I’m not a fan of clocks. It’s not the Father Time thing either, although he’s turning out to be a major pain in my ass as well. It’s the ticking and the tocking. Over and over and over again with expected precision increasing in intensity the more you desperately try to avoid it. I have a freakishly heightened awareness to sound, to the point I am certain that when the aliens invade I will undoubtedly become one of their high priority research projects. My worst nightmares include me being locked in a small room with loose change scattered about the floor, no furniture, and one very large wall clock mounted just beyond reach.

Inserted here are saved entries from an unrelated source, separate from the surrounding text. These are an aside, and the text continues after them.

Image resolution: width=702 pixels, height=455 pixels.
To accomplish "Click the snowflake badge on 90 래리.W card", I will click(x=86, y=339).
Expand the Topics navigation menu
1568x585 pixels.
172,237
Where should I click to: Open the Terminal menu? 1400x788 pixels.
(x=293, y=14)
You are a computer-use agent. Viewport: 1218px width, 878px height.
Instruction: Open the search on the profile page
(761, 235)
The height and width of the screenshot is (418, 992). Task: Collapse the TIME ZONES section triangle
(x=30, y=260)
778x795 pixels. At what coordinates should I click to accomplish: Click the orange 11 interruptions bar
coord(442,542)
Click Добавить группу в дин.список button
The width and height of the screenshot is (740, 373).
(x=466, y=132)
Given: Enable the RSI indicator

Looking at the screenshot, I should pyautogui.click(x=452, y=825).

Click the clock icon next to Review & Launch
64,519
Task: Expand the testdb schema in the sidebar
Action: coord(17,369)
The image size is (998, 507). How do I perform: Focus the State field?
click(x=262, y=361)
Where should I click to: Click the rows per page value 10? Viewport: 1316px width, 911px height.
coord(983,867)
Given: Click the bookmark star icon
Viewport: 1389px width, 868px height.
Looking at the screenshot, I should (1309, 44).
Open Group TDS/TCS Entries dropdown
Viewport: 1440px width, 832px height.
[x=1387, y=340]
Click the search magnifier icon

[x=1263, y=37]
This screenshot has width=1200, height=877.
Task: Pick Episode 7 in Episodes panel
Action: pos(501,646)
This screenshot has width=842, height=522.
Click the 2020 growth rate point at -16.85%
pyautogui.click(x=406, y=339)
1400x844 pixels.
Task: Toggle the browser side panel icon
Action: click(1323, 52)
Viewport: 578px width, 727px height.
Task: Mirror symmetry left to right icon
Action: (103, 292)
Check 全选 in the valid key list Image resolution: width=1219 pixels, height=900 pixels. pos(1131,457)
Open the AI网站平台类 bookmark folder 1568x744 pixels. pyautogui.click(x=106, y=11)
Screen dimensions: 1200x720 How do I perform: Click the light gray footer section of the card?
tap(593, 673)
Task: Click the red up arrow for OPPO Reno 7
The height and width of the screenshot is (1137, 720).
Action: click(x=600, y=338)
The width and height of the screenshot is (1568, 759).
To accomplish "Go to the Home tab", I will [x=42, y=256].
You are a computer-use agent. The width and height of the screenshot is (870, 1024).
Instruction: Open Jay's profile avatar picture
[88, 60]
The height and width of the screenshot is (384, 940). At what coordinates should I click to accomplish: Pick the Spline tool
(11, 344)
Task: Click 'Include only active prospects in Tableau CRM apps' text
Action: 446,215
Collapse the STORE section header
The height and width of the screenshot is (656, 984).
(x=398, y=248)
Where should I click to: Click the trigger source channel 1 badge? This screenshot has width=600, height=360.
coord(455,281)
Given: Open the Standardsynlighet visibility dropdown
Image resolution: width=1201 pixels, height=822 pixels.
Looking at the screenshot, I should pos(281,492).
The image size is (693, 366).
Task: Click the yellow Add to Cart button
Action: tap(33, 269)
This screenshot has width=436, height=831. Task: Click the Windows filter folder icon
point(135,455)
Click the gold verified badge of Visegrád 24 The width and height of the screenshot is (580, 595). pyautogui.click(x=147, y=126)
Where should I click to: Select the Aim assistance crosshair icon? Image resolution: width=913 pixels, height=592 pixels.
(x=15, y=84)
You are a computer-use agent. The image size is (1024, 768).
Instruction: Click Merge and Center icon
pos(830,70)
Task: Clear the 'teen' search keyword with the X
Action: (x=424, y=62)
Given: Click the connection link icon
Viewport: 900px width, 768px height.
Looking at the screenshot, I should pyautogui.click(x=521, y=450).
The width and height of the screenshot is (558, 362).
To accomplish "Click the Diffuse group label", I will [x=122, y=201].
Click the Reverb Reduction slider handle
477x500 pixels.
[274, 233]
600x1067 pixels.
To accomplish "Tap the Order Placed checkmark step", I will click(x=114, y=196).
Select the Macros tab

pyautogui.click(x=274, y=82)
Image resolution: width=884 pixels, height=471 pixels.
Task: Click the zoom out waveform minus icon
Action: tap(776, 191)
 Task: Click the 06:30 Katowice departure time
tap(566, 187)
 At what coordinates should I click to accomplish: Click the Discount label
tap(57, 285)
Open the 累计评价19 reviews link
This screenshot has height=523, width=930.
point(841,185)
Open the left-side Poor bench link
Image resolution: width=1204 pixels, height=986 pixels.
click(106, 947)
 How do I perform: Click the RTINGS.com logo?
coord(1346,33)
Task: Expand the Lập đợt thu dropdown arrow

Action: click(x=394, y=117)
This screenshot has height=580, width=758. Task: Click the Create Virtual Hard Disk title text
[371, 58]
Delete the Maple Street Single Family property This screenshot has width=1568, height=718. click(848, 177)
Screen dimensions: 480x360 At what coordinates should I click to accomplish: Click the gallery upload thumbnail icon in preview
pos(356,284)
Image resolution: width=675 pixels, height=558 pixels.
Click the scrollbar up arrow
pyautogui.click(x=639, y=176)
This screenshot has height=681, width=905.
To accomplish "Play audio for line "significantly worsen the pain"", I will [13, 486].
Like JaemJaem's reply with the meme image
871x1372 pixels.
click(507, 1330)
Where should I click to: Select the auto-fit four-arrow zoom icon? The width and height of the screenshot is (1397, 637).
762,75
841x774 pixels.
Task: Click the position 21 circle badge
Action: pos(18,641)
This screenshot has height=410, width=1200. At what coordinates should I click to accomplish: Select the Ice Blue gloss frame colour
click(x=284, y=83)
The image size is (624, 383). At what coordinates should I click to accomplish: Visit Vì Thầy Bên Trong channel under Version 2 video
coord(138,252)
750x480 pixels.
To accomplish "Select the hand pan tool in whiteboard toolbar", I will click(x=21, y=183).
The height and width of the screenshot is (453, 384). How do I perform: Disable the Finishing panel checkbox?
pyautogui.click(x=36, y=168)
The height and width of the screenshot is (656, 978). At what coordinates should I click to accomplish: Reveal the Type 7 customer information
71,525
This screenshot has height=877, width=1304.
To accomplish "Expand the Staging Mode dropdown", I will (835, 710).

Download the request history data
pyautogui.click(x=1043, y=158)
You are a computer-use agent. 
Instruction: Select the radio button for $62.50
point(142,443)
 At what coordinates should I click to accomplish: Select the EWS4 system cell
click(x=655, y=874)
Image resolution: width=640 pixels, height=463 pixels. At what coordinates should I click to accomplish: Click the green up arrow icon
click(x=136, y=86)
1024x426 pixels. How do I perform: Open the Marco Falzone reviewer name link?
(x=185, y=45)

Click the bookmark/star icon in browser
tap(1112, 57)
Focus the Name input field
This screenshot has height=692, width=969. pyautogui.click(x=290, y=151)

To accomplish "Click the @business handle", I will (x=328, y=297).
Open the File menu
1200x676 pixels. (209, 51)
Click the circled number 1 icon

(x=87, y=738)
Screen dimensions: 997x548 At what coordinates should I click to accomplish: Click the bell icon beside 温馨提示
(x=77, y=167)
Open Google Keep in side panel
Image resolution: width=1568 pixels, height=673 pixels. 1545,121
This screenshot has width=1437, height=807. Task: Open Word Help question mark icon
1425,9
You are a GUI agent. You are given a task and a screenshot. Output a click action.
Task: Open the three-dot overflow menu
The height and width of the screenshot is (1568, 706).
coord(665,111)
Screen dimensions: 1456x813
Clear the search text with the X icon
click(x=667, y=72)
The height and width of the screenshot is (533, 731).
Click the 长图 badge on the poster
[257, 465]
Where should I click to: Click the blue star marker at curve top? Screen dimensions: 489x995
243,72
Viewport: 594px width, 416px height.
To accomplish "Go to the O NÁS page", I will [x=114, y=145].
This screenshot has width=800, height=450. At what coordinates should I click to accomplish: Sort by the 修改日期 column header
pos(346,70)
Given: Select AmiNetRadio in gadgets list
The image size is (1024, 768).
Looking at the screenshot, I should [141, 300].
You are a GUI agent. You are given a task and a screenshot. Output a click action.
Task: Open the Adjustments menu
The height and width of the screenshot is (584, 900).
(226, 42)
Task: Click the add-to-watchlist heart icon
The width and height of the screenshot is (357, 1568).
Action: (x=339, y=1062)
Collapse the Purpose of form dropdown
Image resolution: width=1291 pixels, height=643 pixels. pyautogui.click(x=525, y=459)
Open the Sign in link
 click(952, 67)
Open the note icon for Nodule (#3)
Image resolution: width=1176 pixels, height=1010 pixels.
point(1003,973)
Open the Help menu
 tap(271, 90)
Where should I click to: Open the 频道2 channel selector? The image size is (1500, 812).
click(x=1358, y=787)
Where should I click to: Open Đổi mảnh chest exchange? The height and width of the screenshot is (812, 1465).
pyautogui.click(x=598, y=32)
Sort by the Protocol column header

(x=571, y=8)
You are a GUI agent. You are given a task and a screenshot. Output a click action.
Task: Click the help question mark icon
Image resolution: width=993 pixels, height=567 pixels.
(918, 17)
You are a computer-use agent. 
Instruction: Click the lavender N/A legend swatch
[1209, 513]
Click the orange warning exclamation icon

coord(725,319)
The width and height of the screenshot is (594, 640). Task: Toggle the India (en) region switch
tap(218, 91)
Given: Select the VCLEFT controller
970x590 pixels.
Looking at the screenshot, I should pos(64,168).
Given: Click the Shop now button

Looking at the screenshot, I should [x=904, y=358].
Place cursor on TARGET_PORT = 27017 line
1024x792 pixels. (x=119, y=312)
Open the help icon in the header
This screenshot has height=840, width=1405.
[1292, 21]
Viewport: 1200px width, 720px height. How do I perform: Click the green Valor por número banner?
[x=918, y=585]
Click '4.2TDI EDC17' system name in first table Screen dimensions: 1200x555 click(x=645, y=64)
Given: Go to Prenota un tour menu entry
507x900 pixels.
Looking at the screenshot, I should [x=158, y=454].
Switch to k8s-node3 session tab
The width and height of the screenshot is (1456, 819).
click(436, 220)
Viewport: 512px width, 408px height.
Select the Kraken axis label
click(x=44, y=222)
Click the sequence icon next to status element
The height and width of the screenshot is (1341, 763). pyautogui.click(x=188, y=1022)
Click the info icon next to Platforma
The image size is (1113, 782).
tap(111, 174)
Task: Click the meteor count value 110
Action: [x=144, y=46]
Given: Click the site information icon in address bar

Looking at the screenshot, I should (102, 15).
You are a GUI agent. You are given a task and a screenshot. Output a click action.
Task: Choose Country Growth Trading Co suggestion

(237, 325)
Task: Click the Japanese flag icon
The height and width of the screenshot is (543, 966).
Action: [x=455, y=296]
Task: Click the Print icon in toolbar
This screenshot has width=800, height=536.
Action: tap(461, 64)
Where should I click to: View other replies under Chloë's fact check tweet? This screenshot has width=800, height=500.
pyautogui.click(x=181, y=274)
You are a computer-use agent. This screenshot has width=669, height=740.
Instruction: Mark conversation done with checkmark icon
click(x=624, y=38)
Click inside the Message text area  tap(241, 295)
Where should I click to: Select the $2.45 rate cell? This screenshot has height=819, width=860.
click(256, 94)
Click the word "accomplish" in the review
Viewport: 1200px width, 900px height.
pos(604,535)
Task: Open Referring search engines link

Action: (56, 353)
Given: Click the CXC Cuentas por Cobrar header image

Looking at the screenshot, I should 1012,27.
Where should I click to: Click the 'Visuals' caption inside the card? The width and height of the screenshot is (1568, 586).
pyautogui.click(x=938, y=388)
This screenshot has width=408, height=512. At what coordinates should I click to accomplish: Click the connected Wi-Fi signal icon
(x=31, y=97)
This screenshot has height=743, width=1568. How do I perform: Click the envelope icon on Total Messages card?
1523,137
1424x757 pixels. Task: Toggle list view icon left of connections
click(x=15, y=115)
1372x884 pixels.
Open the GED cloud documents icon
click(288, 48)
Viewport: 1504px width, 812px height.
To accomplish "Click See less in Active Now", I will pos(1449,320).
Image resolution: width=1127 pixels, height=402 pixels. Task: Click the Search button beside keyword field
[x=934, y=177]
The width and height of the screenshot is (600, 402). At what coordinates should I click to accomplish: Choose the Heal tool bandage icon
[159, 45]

As most adaptable human beings tend to do when dealing with general annoyances, I have learned to compensate for things within my control. I simply choose not to own a clock that ticks and tocks. Brilliant, I know. It took a while for me to adequately problem solve through it. In graduate school, I used to take the clocks off the wall in my apartment and attempt to suffocate them under a pile of towels in my linen closet while I intensely studied for hours on end. Taking the batteries out would’ve accomplished the same thing but that adds the step of reseting the clock when you’re ready to hang it back up, and who the hell has time for that? I am efficient to the core and obviously smart as a whip.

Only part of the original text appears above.